:: AIM A ::
Summarize the passage about Susan Bies in two sentences.

:: PASSAGE ::
--- START ---

She's a former Federal Reserve Governor who now sits on the board of Bank of America and appears to have grasped risks to the subprime mortgage market ahead of both Alan Greenspan and Ben Bernanke: So why have so few people heard of Susan Bies?
Prior to the crisis, Bies was one of the highest placed officials at the Federal Reserve warning that a subprime mortgage boom was inflating a soon-to-bust housing market. Transcripts released by the Fed show Bies warned early-and-often of the risks that shoddy 'teaser rate' mortgages posed to consumers, and the multitude of ways banks could get burned in the securitization process.
Now, as a member of Bank of America's board of directors, Bies is an overseer of one of America's largest and most troubled lenders. Bies also stands out as a possibly unheralded part of the Bank of America's still-muddled recovery strategy, as the firm tries to recover from billions in subprime mortgage losses, lawsuits, and a newly unveiled probe by the Department of Justice.
"You would think she would have a little more responsibility given her background," Daniel Marchon, a Raymond James banking analyst, said in a telephone interview.
Quietly, Bank of America (BAC) is undergoing a revamp of its once out-of-control lending operation that appears, on the surface, consistent with Bies' most significant work and commentary as a Fed governor.
At a Fed that was generally inattentive to the risks building in the housing market during the boom years, Bies created committees inside the central bank to prepare comparative system-wide analysis of banks' mortgage underwriting practices, the scope of their derivatives trading and the quality of their daily operations.
Initial committee reports in 2006 and 2007 showed that while the housing market was performing solidly, a wave of "teaser" and "no-doc" adjustable rate mortgage loans faced payment shocks that were likely to undermine the housing market and financial system.
"Issues are getting more troublesome the further we dig into these products," Bies warned at the time. While subprime ARM's represented just 8 percent of the overall mortgage market, she saw reason for systemic concern.
Bies also noted that subprime mortgage pools were making their way into the nation's largest banks through the process of mortgage securitization and servicing.

--- END ---

:: DATASET ::
--- START ---

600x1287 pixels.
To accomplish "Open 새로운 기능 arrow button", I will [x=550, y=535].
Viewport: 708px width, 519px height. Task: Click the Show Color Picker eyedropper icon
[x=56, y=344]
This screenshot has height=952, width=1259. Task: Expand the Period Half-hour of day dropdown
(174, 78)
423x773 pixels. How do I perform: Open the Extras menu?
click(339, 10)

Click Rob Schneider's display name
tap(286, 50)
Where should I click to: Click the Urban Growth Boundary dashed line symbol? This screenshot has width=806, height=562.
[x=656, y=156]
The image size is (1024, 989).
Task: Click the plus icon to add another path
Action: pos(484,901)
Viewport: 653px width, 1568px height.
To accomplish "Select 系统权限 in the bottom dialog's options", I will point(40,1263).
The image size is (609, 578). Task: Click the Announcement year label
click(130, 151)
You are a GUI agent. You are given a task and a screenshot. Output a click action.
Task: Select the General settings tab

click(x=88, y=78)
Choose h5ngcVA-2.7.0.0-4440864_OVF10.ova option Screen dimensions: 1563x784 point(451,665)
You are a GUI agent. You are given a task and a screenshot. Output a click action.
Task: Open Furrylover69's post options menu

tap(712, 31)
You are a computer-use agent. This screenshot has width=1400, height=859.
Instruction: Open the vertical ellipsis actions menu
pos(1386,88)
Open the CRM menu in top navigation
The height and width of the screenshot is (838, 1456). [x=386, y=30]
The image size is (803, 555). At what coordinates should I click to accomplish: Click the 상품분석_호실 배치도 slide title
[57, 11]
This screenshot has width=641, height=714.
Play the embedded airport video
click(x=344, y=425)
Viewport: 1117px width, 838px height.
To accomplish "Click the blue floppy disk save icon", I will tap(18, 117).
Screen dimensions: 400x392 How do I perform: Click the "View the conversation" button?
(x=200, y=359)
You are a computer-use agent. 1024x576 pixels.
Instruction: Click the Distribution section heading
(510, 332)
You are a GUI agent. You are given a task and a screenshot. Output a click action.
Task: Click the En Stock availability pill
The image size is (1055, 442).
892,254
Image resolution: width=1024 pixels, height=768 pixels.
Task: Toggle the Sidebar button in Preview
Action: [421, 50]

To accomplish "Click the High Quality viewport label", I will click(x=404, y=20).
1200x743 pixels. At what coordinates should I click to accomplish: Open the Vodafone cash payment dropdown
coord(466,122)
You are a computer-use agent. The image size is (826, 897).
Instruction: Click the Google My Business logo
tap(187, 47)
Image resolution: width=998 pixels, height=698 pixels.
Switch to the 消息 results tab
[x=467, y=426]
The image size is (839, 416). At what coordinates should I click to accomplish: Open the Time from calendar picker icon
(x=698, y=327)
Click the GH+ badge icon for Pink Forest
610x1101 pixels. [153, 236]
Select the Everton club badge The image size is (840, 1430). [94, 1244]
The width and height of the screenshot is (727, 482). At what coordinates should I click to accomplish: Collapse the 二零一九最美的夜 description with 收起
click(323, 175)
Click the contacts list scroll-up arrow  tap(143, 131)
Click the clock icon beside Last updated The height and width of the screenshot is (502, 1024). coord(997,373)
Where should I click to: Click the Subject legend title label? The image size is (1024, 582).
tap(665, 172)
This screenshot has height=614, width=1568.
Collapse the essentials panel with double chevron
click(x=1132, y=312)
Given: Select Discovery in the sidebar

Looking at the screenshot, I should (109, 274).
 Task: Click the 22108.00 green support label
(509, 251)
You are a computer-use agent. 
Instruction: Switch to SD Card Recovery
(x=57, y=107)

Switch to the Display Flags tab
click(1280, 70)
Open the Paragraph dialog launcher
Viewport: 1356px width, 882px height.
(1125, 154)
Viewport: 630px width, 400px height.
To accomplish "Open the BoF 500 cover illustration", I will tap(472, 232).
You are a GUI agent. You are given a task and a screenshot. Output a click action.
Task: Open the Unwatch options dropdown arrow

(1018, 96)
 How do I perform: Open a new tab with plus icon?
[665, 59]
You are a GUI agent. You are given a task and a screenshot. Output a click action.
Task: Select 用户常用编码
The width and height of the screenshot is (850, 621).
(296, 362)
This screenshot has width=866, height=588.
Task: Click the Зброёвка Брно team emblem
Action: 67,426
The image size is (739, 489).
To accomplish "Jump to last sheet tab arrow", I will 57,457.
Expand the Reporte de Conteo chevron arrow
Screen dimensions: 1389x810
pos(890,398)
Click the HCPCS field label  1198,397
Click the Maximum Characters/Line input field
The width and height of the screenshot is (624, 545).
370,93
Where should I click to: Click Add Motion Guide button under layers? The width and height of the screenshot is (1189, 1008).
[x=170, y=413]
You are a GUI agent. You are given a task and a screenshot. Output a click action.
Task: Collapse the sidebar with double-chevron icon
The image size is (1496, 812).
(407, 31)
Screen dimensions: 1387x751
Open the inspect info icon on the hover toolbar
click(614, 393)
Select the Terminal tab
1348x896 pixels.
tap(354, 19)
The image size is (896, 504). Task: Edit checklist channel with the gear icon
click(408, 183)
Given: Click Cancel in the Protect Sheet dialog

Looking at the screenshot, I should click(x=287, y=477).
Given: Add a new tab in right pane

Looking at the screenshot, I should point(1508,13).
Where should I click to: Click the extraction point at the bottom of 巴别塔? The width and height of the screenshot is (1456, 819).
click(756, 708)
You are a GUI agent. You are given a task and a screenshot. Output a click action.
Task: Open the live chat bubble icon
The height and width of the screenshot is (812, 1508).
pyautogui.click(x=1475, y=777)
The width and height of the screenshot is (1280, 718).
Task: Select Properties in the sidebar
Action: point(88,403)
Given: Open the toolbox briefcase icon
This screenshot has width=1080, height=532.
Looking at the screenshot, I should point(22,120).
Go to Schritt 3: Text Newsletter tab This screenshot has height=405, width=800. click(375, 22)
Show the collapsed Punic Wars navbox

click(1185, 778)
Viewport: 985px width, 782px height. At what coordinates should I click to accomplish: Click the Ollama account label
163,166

--- END ---

:: AIM B ::
Reproduce the records word for word, beginning with their first line and ending with the line that contains "will tap(18, 117).", including that line.

:: FULL OUTPUT A ::
Susan Bies, a former Federal Reserve governor who now sits on Bank of America's board, warned early and often of the risks that subprime mortgages posed, and she created committees at the Fed to analyze banks' mortgage underwriting, derivatives trading and daily operations. Bank of America is now revamping its lending operation in a way that appears consistent with her work at the Fed, as it tries to recover from subprime mortgage losses, lawsuits and a Department of Justice probe.

:: FULL OUTPUT B ::
600x1287 pixels.
To accomplish "Open 새로운 기능 arrow button", I will [x=550, y=535].
Viewport: 708px width, 519px height. Task: Click the Show Color Picker eyedropper icon
[x=56, y=344]
This screenshot has height=952, width=1259. Task: Expand the Period Half-hour of day dropdown
(174, 78)
423x773 pixels. How do I perform: Open the Extras menu?
click(339, 10)

Click Rob Schneider's display name
tap(286, 50)
Where should I click to: Click the Urban Growth Boundary dashed line symbol? This screenshot has width=806, height=562.
[x=656, y=156]
The image size is (1024, 989).
Task: Click the plus icon to add another path
Action: pos(484,901)
Viewport: 653px width, 1568px height.
To accomplish "Select 系统权限 in the bottom dialog's options", I will point(40,1263).
The image size is (609, 578). Task: Click the Announcement year label
click(130, 151)
You are a GUI agent. You are given a task and a screenshot. Output a click action.
Task: Select the General settings tab

click(x=88, y=78)
Choose h5ngcVA-2.7.0.0-4440864_OVF10.ova option Screen dimensions: 1563x784 point(451,665)
You are a GUI agent. You are given a task and a screenshot. Output a click action.
Task: Open Furrylover69's post options menu

tap(712, 31)
You are a computer-use agent. This screenshot has width=1400, height=859.
Instruction: Open the vertical ellipsis actions menu
pos(1386,88)
Open the CRM menu in top navigation
The height and width of the screenshot is (838, 1456). [x=386, y=30]
The image size is (803, 555). At what coordinates should I click to accomplish: Click the 상품분석_호실 배치도 slide title
[57, 11]
This screenshot has width=641, height=714.
Play the embedded airport video
click(x=344, y=425)
Viewport: 1117px width, 838px height.
To accomplish "Click the blue floppy disk save icon", I will tap(18, 117).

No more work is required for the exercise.